What to do:
Copy out every line in the material below that contains the word "dorfziitig".

#### Information provided ####

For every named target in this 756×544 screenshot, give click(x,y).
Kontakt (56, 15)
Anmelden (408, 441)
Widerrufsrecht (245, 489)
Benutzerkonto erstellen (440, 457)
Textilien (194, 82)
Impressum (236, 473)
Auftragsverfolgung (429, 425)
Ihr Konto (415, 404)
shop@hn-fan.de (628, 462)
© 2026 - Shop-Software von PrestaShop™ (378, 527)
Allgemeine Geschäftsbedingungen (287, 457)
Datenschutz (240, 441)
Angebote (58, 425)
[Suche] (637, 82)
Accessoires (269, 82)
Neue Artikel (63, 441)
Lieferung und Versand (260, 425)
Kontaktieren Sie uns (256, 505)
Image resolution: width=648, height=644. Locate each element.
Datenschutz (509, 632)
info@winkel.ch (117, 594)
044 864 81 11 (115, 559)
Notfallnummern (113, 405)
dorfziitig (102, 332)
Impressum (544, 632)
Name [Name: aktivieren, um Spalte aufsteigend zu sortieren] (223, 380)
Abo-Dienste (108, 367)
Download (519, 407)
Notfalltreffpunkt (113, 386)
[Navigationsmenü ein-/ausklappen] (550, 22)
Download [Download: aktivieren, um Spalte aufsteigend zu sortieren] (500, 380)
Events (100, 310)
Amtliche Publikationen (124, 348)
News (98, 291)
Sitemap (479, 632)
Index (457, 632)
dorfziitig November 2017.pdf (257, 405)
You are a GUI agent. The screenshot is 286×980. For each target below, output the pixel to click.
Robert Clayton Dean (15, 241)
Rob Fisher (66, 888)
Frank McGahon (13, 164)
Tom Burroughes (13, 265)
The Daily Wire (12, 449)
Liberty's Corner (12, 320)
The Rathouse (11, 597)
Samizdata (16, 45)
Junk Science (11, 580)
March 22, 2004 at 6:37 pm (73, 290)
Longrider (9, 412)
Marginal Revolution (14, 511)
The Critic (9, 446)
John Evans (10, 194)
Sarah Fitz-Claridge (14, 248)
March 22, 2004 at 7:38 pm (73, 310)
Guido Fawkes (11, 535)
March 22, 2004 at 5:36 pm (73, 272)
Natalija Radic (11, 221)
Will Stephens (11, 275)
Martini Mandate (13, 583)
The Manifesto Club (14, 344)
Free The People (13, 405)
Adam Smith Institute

####

Worked answer:
dorfziitig (102, 332)
dorfziitig November 2017.pdf (257, 405)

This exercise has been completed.